# Clown pleco



## Reiner (Apr 5, 2005)

I just bought plants for a previously none plants tank and would like to know if Clown plecos are ok with plants. I know they are bad algae eaters but are known wood eaters but would they eat my plants as well?


----------



## JanS (Apr 14, 2004)

Hi.

I keep a Clown Plec in one of my planted tanks and he doesn't bother them at all.

They differ from one fish to another for algae eating since there are a few different ones that are just titled "clown plec's" in the store. My particular guy seems to keep it in check.


----------



## guppy (Mar 7, 2004)

Bushy nose plecos also work very well in planted tanks.


----------



## fishfry (Apr 15, 2004)

I had a clown pleco for almost 8 years I think. Mine never ate any plants, and stayed very small (~2").


----------



## carisma02uk (Mar 11, 2005)

hi in my 60gal i a clown plec 2 bristle nose (green and black) and a gibbiceps which may have to mve as i dont want him battering my dwarf hair grass and pygmy chains.
but none have even eaten my plants clowns just primerily eat wood so you will be fine.


----------



## vancat (Nov 5, 2004)

I have 2 clown plecs, and they like to scrape the leaves of any swords i put in there to transparency. so I don't put swords in there anymore. that's the only plant they bother.

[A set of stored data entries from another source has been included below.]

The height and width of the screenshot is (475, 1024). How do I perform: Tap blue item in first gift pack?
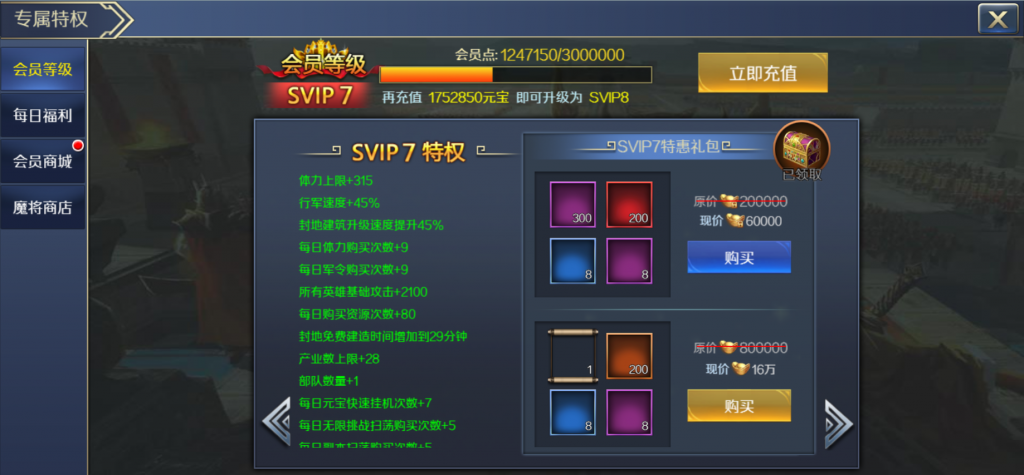click(573, 261)
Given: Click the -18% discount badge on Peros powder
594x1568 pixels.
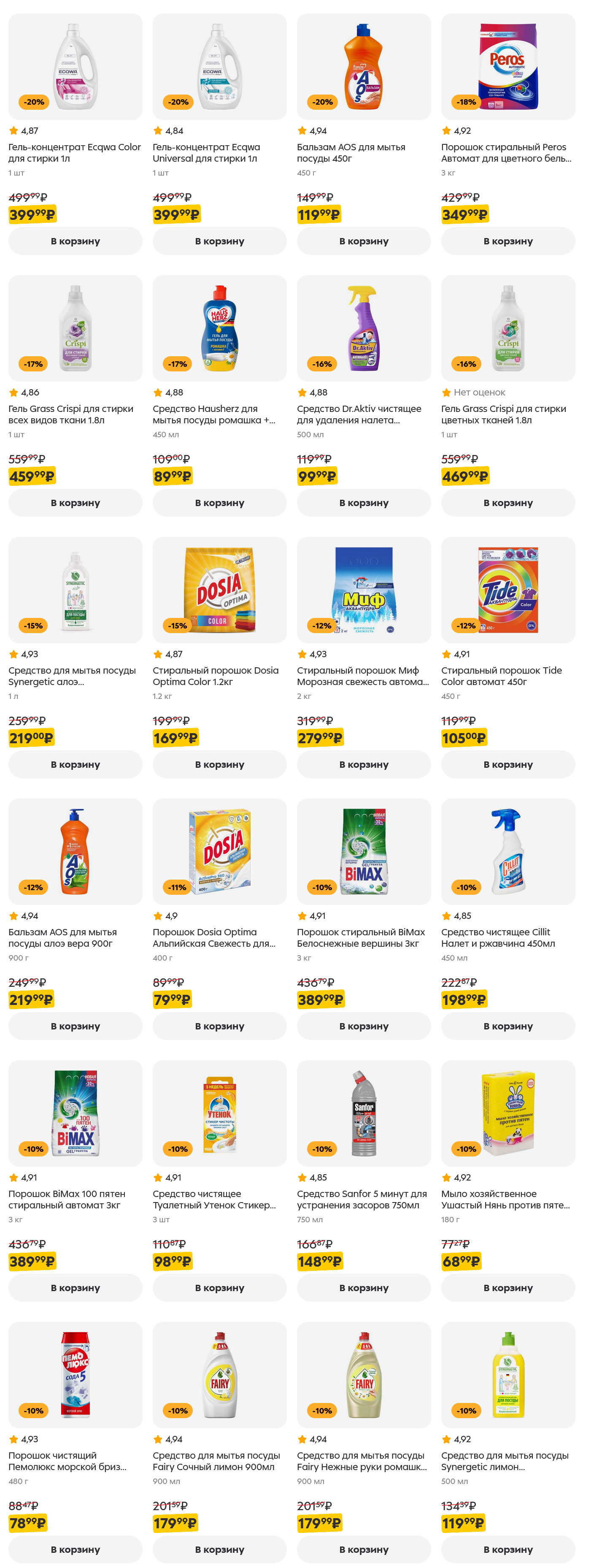Looking at the screenshot, I should [466, 102].

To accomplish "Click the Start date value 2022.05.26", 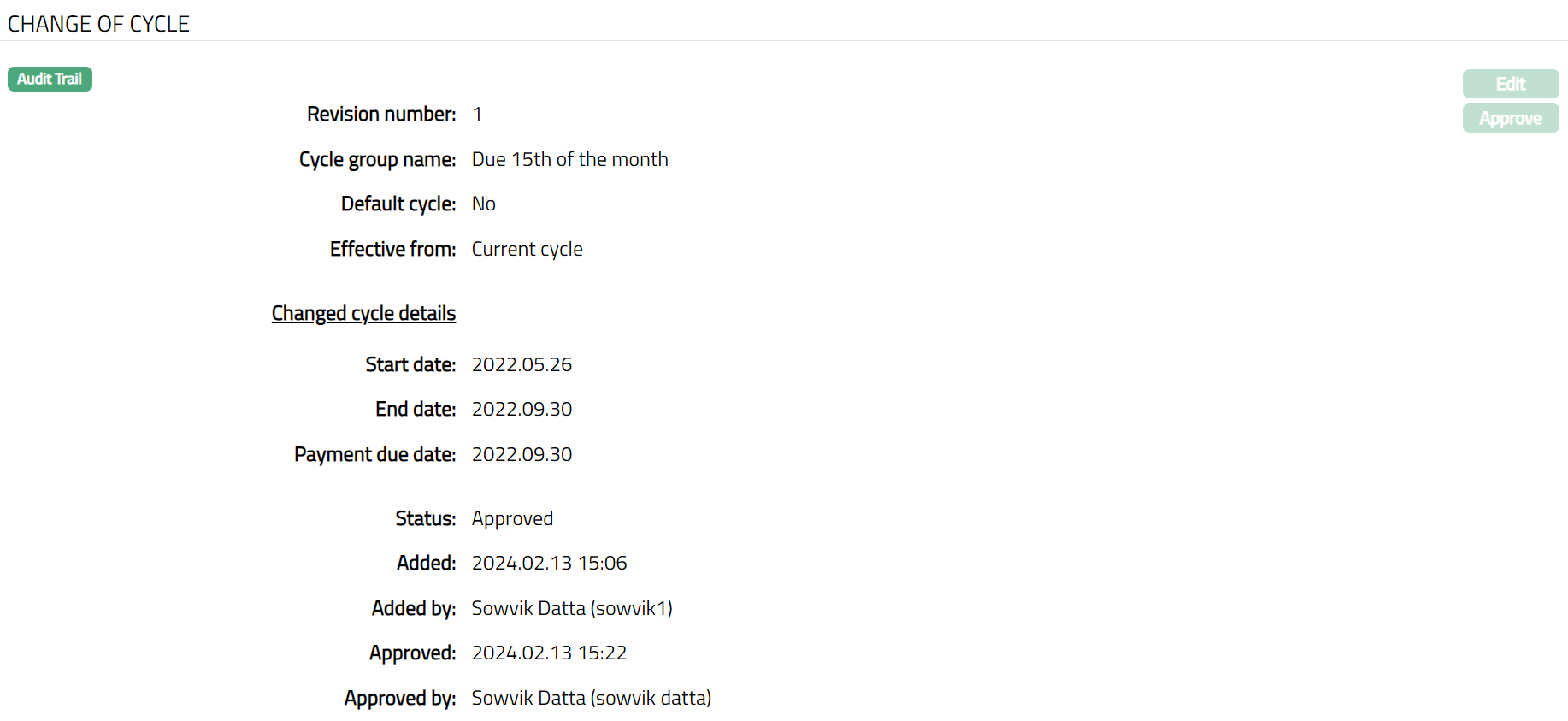I will click(x=522, y=365).
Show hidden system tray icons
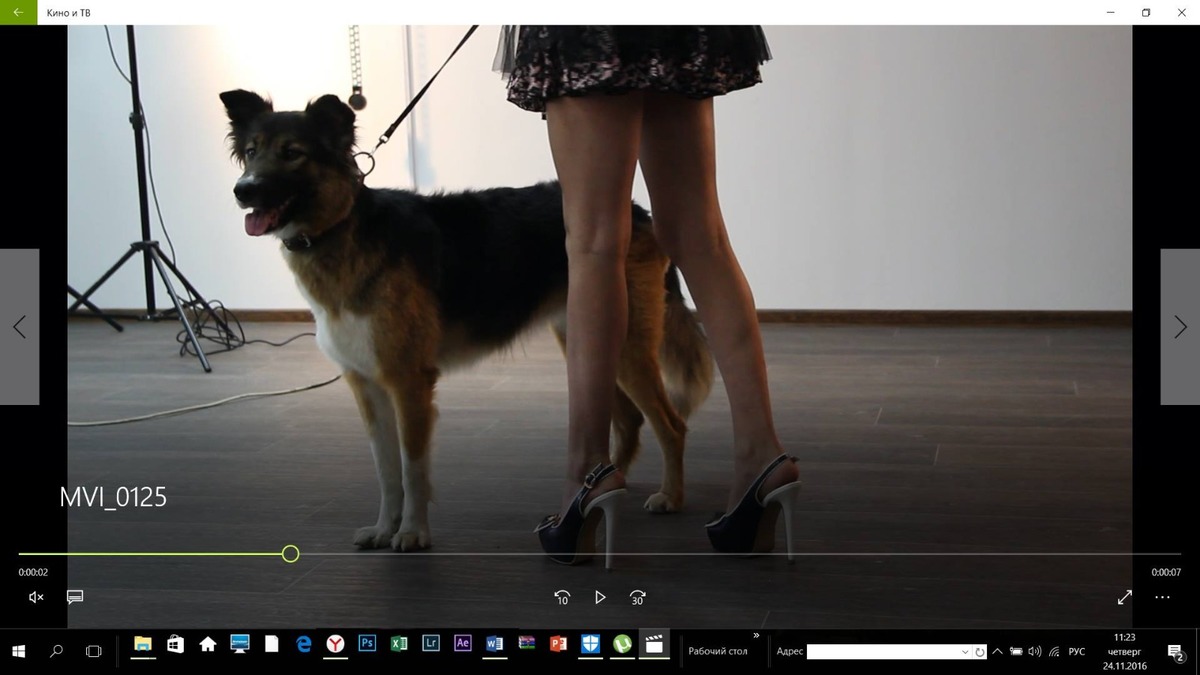This screenshot has width=1200, height=675. 997,652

along with driftwood, coconut shells are good too.


----------



## Reiner (Apr 5, 2005)

Thanks for all the responses. Now all I need is a pleco that actually eats algea. What is your guys experience with Rubberlip plecos?


----------



## vancat (Nov 5, 2004)

what kind of algae are you trying to get rid of?


----------



## Reiner (Apr 5, 2005)

It has a greenish brownish color is is more like a film on the glass (after a week of not cleaning it). It comes of very easy with the cleaning magnet but I enjoy having plecos and would like 1 that doesn't hide all day like the 2 bristlenose that I had previously.


----------



## vancat (Nov 5, 2004)

Not sure they are gonna do it for you anyway....anybody else?


----------



## thaerin (Dec 12, 2004)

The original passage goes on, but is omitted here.